ClickHouse® Cluster with Zookeeper Production Configuration Guide
Moving from a single ClickHouse® server to a clustered format provides several benefits:
- Replication guarantees data integrity.
- Provides redundancy.
- Failover by being able to restart half of the nodes without encountering downtime.
Moving from an unsharded ClickHouse environment to a sharded cluster requires redesign of schema and queries. Starting with sharding from the beginning makes it easier in the future to scale the cluster up.
Setting up a ClickHouse cluster for a production environment requires the following stages:
- Hardware Requirements
- Network Configuration
- Create Host Names
- Monitoring Considerations
- Configuration Steps
- Setting Up Backups
- Staging Plans
- Upgrading The Cluster
Hardware Requirements
ClickHouse
ClickHouse will take everything from your hardware. So the more hardware - the better. As of this publication, the hardware requirements are:
- Minimum Hardware: 4-core CPU with support of SSE4.2, 16 Gb RAM, 1Tb HDD.
- Recommended for development and staging environments.
- SSE4.2 is required, and going below 4 Gb of RAM is not recommended.
- Recommended Hardware: =16-cores, >=64Gb RAM, HDD-raid or SSD.
- For processing up to hundreds of millions of rows.
Zookeeper
Zookeeper requires separate servers from those used for ClickHouse.

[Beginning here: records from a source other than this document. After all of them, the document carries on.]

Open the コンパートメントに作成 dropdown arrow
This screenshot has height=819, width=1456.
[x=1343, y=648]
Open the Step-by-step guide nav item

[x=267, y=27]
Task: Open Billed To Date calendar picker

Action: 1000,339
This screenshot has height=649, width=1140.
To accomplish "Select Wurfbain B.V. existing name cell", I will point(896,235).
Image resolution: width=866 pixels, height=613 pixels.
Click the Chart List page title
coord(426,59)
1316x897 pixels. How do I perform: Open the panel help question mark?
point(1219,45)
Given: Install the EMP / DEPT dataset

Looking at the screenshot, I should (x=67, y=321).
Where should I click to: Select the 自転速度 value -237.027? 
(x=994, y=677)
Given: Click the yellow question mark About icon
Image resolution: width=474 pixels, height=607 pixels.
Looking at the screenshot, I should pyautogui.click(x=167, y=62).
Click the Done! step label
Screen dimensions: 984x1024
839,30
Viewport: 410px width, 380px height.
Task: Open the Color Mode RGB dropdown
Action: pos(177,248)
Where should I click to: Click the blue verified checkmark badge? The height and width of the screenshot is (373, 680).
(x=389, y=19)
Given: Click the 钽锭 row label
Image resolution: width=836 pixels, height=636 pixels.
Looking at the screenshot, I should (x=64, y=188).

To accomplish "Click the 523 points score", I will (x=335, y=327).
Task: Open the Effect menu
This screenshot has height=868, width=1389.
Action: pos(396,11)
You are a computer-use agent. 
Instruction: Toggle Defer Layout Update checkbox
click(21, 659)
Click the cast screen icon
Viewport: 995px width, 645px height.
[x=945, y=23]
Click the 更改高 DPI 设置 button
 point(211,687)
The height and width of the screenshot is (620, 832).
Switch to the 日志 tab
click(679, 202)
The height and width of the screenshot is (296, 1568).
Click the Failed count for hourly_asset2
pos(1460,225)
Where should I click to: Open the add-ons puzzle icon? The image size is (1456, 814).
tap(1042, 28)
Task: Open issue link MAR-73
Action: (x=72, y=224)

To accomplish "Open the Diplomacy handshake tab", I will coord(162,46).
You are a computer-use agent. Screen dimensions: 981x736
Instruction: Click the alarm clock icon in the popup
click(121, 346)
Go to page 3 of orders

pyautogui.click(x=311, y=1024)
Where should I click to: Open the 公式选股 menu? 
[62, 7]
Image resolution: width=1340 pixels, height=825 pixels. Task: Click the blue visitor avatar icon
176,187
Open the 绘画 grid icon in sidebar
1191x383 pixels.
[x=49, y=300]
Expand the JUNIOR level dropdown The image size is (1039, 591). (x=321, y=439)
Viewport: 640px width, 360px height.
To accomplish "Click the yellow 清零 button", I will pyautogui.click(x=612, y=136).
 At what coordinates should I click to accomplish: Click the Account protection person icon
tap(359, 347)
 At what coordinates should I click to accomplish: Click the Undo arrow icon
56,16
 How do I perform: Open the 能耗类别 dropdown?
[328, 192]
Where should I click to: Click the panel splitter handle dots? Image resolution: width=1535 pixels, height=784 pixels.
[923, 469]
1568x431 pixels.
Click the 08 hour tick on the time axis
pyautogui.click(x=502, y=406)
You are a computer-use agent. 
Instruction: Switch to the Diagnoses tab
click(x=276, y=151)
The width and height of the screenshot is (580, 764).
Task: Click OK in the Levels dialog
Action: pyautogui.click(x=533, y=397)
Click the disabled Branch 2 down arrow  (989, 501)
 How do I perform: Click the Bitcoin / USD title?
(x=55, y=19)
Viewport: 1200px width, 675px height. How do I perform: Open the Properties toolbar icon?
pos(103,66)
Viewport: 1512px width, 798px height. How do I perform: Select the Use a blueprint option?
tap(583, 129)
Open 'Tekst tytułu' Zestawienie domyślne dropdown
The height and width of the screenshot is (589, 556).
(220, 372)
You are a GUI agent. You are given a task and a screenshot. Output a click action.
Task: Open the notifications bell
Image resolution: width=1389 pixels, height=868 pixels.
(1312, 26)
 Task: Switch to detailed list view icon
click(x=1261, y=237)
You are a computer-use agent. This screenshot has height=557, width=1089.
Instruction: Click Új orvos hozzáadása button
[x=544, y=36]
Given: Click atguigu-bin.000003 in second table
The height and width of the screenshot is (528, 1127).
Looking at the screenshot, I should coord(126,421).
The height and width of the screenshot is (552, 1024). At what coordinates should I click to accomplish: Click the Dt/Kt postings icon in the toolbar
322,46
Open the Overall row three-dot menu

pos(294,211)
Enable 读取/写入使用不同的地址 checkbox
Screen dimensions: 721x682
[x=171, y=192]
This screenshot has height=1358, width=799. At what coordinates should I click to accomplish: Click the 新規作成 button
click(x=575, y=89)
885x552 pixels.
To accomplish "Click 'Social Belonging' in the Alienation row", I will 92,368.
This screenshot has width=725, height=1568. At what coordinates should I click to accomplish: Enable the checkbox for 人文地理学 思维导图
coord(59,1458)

Zookeeper has poor performance when installed on the same node as ClickHouse.
Hardware Requirements for Zookeeper:
- Fast disk speed (ideally NVMe, 128Gb should be enough).
- Any modern CPU.
- 8Gb of RAM
The number of Zookeeper instances depends on the environment:
- Production: 3 is an optimal number of zookeeper instances.
- Development and Staging: 1 zookeeper instance is sufficient.
As a reference, see Running Zookeeper in Production.
Hardware Configuration
Configure the servers according to the ClickHouse Usage Recommendations.
Test Your Hardware
Be sure to test the following:
- RAM speed.
- Network speed.
- Storage speed.
It’s better to find any performance issues before installing ClickHouse.
Network Configuration
Networking And Server Room Planning
It is recommended to use a fast network, ideally 10 Gbit. ClickHouse nodes generate a lot of traffic along with the Zookeeper connections and inter-Zookeeper communications.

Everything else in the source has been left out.